§ Prompt
Exactly the lines from the one containing "Go to the last page of results" through the final line of the data below, with pictures omitted, make up the answer.

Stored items
┌──

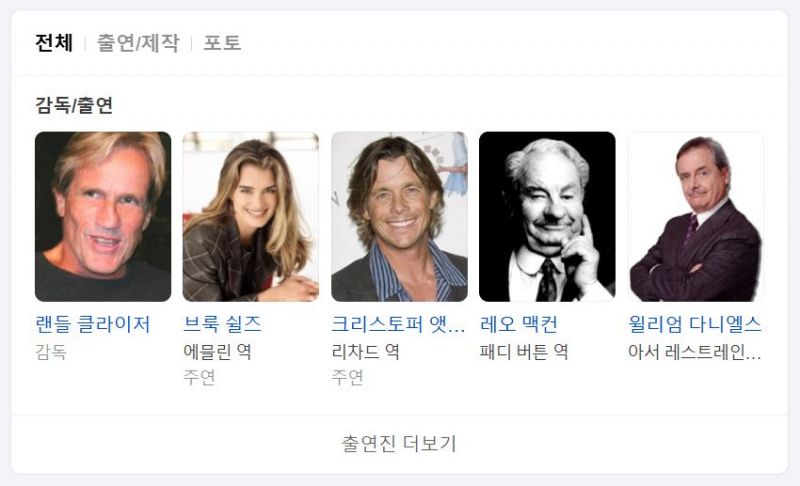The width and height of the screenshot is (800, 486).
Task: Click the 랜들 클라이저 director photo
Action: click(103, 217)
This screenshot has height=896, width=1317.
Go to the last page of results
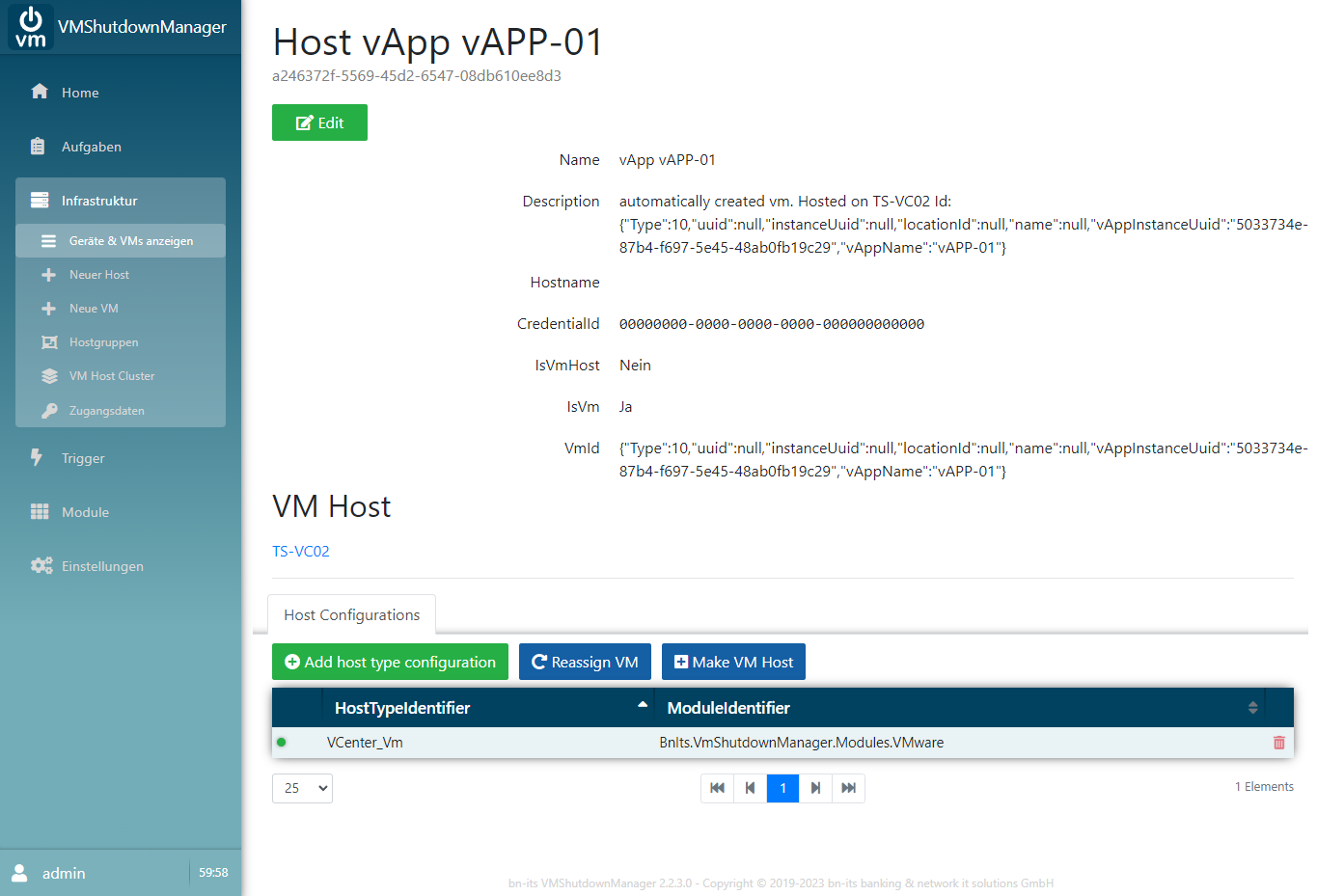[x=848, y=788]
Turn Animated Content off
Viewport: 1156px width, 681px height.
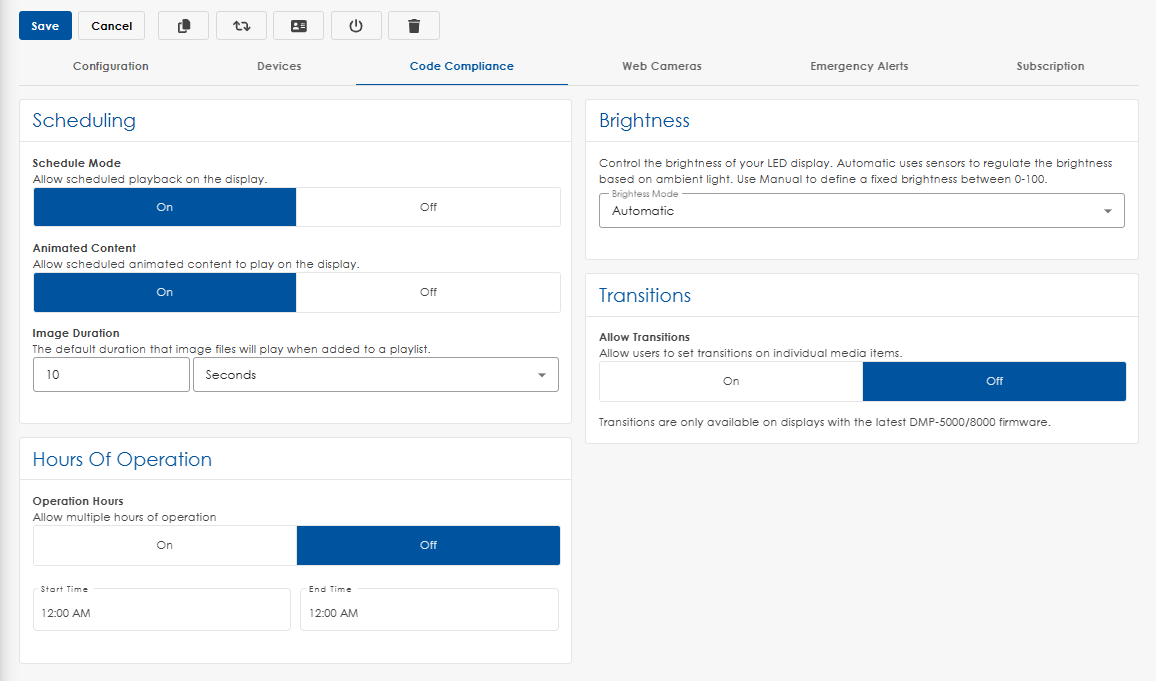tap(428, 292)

└──

§ Problem solution
Go to the last page of results
[x=848, y=788]
Turn Animated Content off
Viewport: 1156px width, 681px height.
tap(428, 292)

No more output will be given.